:: The problem ::
Could you return every record below word for word, leaving out the pictures?
● ● ● ● ●
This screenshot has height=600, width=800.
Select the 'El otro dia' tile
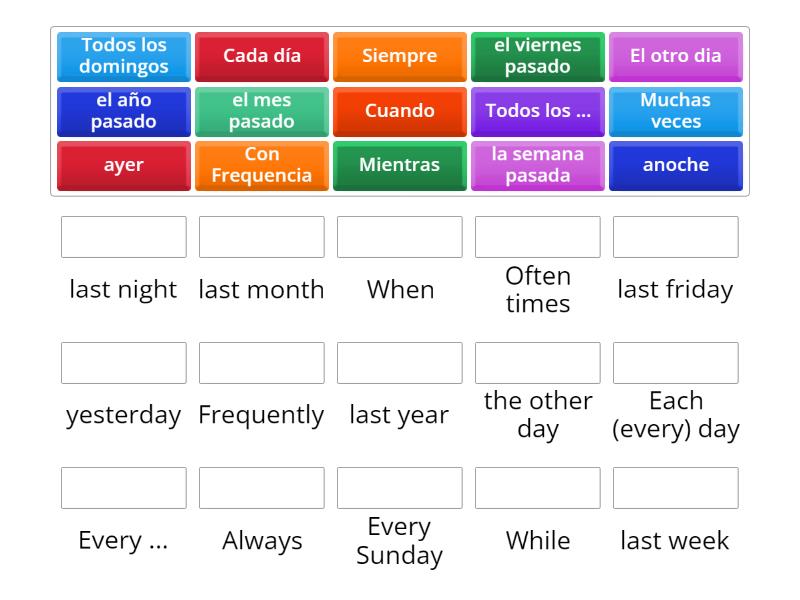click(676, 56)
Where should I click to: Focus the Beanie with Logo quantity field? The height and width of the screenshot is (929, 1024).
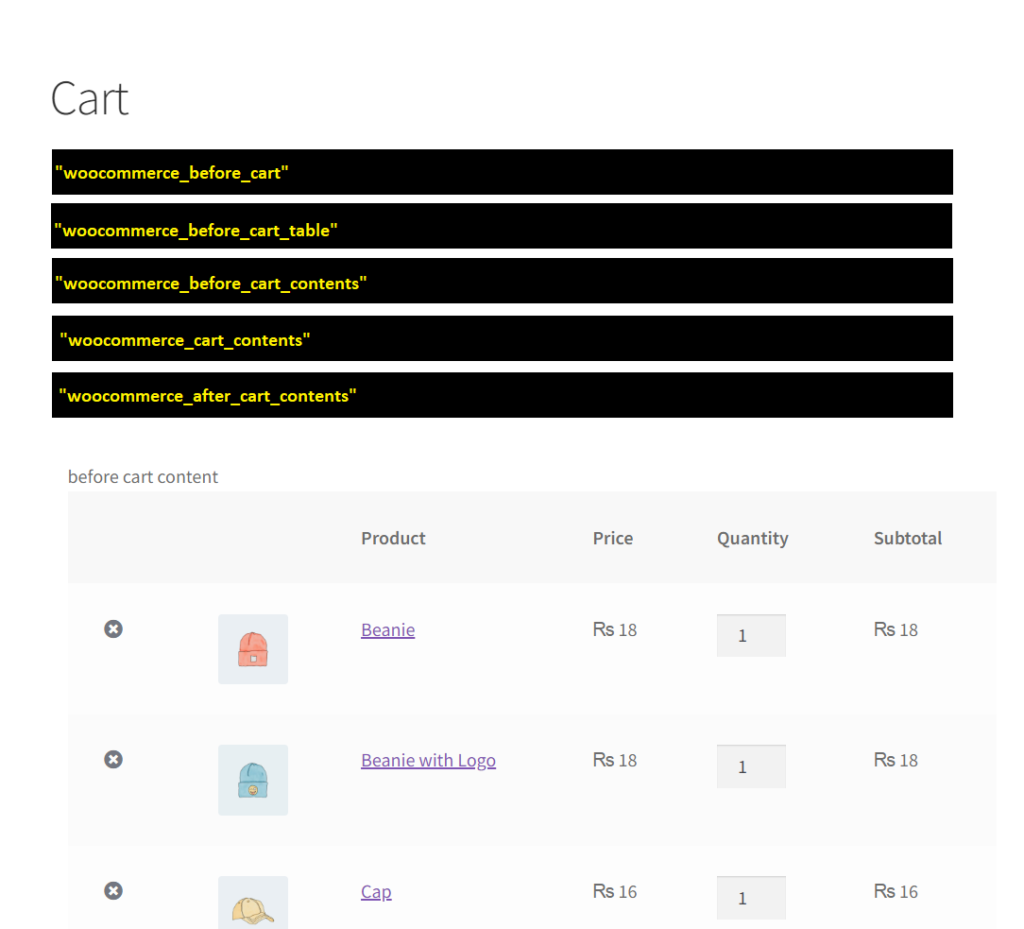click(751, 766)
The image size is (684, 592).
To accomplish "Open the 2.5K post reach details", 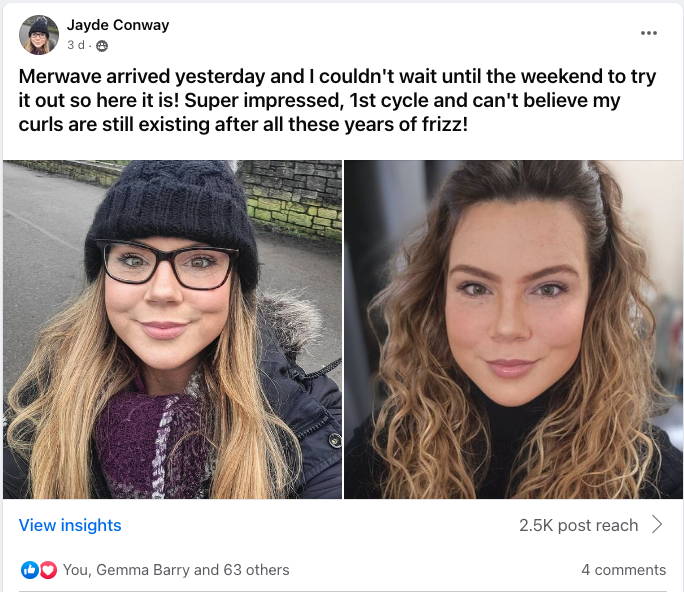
● ● ● ● ●
:: Result for this exercise ::
This screenshot has height=600, width=800.
Select the 'El otro dia' tile
click(676, 56)
Where should I click to: Focus the Beanie with Logo quantity field? The height and width of the screenshot is (929, 1024).
click(751, 766)
The image size is (684, 592).
To accomplish "Open the 2.5K post reach details", 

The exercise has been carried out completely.